### EXERCISE GOAL
Transcribe the data in full, keeping each line exactly as it appears.

### RECORDS FOR PROCESSING
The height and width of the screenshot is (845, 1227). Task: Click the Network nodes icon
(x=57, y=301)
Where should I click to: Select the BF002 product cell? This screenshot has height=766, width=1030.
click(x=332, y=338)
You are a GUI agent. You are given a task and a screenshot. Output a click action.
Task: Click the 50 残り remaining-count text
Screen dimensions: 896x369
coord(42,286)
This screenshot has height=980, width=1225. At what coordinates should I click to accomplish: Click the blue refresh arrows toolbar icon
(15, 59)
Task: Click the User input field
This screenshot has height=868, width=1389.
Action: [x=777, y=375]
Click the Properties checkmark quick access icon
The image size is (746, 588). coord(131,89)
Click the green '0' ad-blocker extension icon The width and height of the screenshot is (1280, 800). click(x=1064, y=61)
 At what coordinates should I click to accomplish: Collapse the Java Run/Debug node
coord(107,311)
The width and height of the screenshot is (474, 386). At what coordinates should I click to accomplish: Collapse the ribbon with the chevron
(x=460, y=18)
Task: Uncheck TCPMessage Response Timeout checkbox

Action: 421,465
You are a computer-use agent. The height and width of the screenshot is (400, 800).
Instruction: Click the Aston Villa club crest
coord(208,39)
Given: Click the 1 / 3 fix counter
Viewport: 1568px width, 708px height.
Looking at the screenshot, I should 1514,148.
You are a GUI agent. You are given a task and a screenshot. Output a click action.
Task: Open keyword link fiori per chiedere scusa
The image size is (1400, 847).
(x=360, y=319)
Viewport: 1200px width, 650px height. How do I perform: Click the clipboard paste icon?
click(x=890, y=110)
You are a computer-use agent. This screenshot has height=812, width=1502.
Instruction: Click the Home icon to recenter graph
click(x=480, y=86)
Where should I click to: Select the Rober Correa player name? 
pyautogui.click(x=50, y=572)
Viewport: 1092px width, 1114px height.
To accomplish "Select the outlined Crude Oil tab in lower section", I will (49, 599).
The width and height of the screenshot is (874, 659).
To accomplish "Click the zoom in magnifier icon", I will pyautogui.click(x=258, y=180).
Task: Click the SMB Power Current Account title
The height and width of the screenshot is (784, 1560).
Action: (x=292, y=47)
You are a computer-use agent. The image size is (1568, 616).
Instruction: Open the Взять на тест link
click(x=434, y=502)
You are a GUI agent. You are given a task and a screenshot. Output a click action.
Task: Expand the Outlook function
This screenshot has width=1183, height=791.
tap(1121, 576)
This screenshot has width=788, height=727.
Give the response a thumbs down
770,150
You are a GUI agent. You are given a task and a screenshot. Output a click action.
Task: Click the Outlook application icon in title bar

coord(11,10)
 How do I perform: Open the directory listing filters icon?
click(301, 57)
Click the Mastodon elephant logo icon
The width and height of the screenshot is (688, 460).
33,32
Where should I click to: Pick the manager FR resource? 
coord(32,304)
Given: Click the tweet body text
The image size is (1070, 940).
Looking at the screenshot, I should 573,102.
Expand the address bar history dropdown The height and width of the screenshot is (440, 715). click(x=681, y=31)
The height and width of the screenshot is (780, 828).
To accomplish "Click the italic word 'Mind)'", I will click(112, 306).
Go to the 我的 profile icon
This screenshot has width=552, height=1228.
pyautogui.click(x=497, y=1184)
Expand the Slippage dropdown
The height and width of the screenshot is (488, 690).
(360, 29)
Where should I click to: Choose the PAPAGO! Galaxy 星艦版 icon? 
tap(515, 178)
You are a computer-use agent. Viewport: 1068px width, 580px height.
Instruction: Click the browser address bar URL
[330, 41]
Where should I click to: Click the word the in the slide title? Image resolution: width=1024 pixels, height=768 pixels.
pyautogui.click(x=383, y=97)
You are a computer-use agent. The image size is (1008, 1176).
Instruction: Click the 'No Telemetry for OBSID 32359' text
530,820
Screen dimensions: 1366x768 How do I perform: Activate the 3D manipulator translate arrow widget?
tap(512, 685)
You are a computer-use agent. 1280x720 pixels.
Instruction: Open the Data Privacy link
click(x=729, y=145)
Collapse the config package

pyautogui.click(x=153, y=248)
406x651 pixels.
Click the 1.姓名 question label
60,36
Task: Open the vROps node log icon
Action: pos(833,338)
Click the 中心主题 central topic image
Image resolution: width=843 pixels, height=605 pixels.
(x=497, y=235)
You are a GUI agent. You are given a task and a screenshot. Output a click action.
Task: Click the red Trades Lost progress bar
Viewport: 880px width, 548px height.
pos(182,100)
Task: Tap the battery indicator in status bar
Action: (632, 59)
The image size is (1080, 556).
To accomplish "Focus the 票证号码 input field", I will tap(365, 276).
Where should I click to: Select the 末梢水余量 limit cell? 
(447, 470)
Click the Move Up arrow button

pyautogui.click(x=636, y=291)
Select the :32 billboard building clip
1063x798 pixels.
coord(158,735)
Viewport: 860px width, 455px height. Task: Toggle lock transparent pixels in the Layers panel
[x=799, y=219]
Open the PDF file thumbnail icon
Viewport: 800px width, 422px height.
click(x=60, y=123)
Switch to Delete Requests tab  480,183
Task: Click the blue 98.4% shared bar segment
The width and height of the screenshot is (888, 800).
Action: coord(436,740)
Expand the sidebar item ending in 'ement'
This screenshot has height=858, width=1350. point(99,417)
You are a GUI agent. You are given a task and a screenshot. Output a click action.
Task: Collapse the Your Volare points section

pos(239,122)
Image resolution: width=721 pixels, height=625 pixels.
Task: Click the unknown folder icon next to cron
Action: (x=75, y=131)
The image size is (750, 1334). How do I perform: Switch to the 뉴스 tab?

### TASK OUTPUT
The height and width of the screenshot is (845, 1227). Task: Click the Network nodes icon
(x=57, y=301)
Where should I click to: Select the BF002 product cell? This screenshot has height=766, width=1030.
click(x=332, y=338)
You are a GUI agent. You are given a task and a screenshot. Output a click action.
Task: Click the 50 残り remaining-count text
Screen dimensions: 896x369
coord(42,286)
This screenshot has height=980, width=1225. At what coordinates should I click to accomplish: Click the blue refresh arrows toolbar icon
(15, 59)
Task: Click the User input field
This screenshot has height=868, width=1389.
Action: [x=777, y=375]
Click the Properties checkmark quick access icon
The image size is (746, 588). coord(131,89)
Click the green '0' ad-blocker extension icon The width and height of the screenshot is (1280, 800). click(x=1064, y=61)
 At what coordinates should I click to accomplish: Collapse the Java Run/Debug node
coord(107,311)
The width and height of the screenshot is (474, 386). At what coordinates should I click to accomplish: Collapse the ribbon with the chevron
(x=460, y=18)
Task: Uncheck TCPMessage Response Timeout checkbox

Action: 421,465
You are a computer-use agent. The height and width of the screenshot is (400, 800).
Instruction: Click the Aston Villa club crest
coord(208,39)
Given: Click the 1 / 3 fix counter
Viewport: 1568px width, 708px height.
Looking at the screenshot, I should 1514,148.
You are a GUI agent. You are given a task and a screenshot. Output a click action.
Task: Open keyword link fiori per chiedere scusa
The image size is (1400, 847).
(x=360, y=319)
Viewport: 1200px width, 650px height. How do I perform: Click the clipboard paste icon?
click(x=890, y=110)
You are a computer-use agent. This screenshot has height=812, width=1502.
Instruction: Click the Home icon to recenter graph
click(x=480, y=86)
Where should I click to: Select the Rober Correa player name? 
pyautogui.click(x=50, y=572)
Viewport: 1092px width, 1114px height.
To accomplish "Select the outlined Crude Oil tab in lower section", I will (49, 599).
The width and height of the screenshot is (874, 659).
To accomplish "Click the zoom in magnifier icon", I will pyautogui.click(x=258, y=180).
Task: Click the SMB Power Current Account title
The height and width of the screenshot is (784, 1560).
Action: (x=292, y=47)
You are a computer-use agent. The image size is (1568, 616).
Instruction: Open the Взять на тест link
click(x=434, y=502)
You are a GUI agent. You are given a task and a screenshot. Output a click action.
Task: Expand the Outlook function
This screenshot has width=1183, height=791.
tap(1121, 576)
This screenshot has width=788, height=727.
Give the response a thumbs down
770,150
You are a GUI agent. You are given a task and a screenshot. Output a click action.
Task: Click the Outlook application icon in title bar

coord(11,10)
 How do I perform: Open the directory listing filters icon?
click(301, 57)
Click the Mastodon elephant logo icon
The width and height of the screenshot is (688, 460).
33,32
Where should I click to: Pick the manager FR resource? 
coord(32,304)
Given: Click the tweet body text
The image size is (1070, 940).
Looking at the screenshot, I should 573,102.
Expand the address bar history dropdown The height and width of the screenshot is (440, 715). click(x=681, y=31)
The height and width of the screenshot is (780, 828).
To accomplish "Click the italic word 'Mind)'", I will click(112, 306).
Go to the 我的 profile icon
This screenshot has width=552, height=1228.
pyautogui.click(x=497, y=1184)
Expand the Slippage dropdown
The height and width of the screenshot is (488, 690).
(360, 29)
Where should I click to: Choose the PAPAGO! Galaxy 星艦版 icon? 
tap(515, 178)
You are a computer-use agent. Viewport: 1068px width, 580px height.
Instruction: Click the browser address bar URL
[330, 41]
Where should I click to: Click the word the in the slide title? Image resolution: width=1024 pixels, height=768 pixels.
pyautogui.click(x=383, y=97)
You are a computer-use agent. The image size is (1008, 1176).
Instruction: Click the 'No Telemetry for OBSID 32359' text
530,820
Screen dimensions: 1366x768 How do I perform: Activate the 3D manipulator translate arrow widget?
tap(512, 685)
You are a computer-use agent. 1280x720 pixels.
Instruction: Open the Data Privacy link
click(x=729, y=145)
Collapse the config package

pyautogui.click(x=153, y=248)
406x651 pixels.
Click the 1.姓名 question label
60,36
Task: Open the vROps node log icon
Action: pos(833,338)
Click the 中心主题 central topic image
Image resolution: width=843 pixels, height=605 pixels.
(x=497, y=235)
You are a GUI agent. You are given a task and a screenshot. Output a click action.
Task: Click the red Trades Lost progress bar
Viewport: 880px width, 548px height.
pos(182,100)
Task: Tap the battery indicator in status bar
Action: (632, 59)
The image size is (1080, 556).
To accomplish "Focus the 票证号码 input field", I will tap(365, 276).
Where should I click to: Select the 末梢水余量 limit cell? 
(447, 470)
Click the Move Up arrow button

pyautogui.click(x=636, y=291)
Select the :32 billboard building clip
1063x798 pixels.
coord(158,735)
Viewport: 860px width, 455px height. Task: Toggle lock transparent pixels in the Layers panel
[x=799, y=219]
Open the PDF file thumbnail icon
Viewport: 800px width, 422px height.
click(x=60, y=123)
Switch to Delete Requests tab  480,183
Task: Click the blue 98.4% shared bar segment
The width and height of the screenshot is (888, 800).
Action: coord(436,740)
Expand the sidebar item ending in 'ement'
This screenshot has height=858, width=1350. point(99,417)
You are a GUI agent. You are given a task and a screenshot. Output a click action.
Task: Collapse the Your Volare points section

pos(239,122)
Image resolution: width=721 pixels, height=625 pixels.
Task: Click the unknown folder icon next to cron
Action: (x=75, y=131)
The image size is (750, 1334). How do I perform: Switch to the 뉴스 tab?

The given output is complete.